“Why are you worrying about that? It’s not a big deal.” “You are overreacting.”
“Stop behaving like a victim.”
How many times have you heard these words? From your parents, teachers, sometimes even from your friends.
Many teenagers experience inner dramas which are often not understood by the other people and considered “frivolous” by adults. However, in many cases, what may seem apparently worthless it could grow into real anxiety disorders, depressive disorders, or mental illness.
Although in Italy about 3 million people suffer from depression, this topic continues to be surrounded by many taboos, but really what is depression ?
It is a disorder that still has no single defined cause, and the reasons why people suffer are varied and complex.
Depression is not a choice. It is not about choosing to react negatively by voluntarily abandoning themselves to pessimism. Depression can catch you at any time, when you least expect it.
It is not total sadness, on the contrary, depression is the total absence of emotions, and where there is no feeling there can be no sadness. You don’t even want to get out of bed, to go out of your house, to study, to eat, to talk or to hang out with others.

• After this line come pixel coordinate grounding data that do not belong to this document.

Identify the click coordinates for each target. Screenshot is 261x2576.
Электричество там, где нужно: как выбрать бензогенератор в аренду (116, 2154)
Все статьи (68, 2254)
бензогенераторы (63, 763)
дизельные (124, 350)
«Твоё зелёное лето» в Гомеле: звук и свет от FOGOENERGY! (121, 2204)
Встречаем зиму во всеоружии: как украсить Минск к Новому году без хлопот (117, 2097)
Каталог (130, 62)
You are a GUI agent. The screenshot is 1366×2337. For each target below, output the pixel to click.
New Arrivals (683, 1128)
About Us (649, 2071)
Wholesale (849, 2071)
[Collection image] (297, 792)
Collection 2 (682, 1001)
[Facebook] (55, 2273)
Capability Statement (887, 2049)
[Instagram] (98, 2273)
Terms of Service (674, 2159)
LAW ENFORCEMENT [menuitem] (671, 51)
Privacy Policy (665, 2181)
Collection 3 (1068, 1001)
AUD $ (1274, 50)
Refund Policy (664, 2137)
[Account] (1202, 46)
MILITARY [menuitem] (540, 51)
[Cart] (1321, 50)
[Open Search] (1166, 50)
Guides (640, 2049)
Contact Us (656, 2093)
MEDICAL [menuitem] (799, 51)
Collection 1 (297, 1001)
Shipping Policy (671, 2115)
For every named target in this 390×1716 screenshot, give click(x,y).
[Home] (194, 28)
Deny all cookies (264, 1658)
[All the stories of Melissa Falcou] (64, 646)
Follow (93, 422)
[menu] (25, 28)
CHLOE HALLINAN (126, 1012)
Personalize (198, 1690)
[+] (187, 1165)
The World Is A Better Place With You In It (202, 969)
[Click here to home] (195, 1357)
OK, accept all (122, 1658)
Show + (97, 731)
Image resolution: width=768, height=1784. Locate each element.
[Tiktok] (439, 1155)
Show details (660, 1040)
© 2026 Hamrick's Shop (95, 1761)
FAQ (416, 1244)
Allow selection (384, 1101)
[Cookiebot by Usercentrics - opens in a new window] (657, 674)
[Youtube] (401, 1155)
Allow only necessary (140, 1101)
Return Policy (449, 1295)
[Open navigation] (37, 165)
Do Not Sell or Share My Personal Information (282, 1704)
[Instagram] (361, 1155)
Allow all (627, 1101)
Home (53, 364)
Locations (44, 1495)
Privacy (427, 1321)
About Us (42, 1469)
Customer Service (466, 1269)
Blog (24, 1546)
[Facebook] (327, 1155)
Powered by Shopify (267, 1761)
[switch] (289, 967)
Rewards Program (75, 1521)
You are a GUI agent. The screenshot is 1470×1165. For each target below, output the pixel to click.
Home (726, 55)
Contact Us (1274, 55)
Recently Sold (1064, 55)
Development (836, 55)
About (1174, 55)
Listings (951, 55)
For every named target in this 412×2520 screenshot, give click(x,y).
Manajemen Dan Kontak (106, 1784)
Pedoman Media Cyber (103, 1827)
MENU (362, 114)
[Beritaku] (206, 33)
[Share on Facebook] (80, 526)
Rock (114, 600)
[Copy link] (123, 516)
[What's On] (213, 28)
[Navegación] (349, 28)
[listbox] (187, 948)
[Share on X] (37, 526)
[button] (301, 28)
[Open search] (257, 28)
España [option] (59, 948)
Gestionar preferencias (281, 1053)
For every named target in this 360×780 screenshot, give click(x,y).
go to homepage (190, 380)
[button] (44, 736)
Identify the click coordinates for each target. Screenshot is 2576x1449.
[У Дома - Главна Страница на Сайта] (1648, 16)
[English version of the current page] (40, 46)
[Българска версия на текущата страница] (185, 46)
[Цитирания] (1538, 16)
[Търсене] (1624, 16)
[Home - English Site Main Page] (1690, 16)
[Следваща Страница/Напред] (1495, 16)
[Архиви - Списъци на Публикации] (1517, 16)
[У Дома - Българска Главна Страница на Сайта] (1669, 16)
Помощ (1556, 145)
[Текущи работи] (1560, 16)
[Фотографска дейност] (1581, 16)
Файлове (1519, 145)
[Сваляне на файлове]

You feel immobilized under a layer of freezing water with a clear view of what is happening on the surface, and an awareness of what is necessary to emerge and breathe, but without being able to move.
Depression takes you into a tunnel that isolates you from the rest of the world, where everything appears muffled and flat, where there are no colors, but only grey tones.
Everyone has different symptoms and faces it in a different way: taking refuge in food, alcohol, sex, drugs. All in the hope of being able to feel something. Hoping to make our way out of that tunnel.
Suffering from anxiety or depression does not mean being “too sensitive”, “exaggerated”, “crazy”. It does not mean behaving like children or victims. And it is not “a phase” or “the moment” as is often said.
For people it’s easy to judge and to discriminate, but breaking from the cycle of depression isn’t so easy; it takes diligent work, family’s support and, above all the will to reach the end of the tunnel, to stop surviving and finally start living.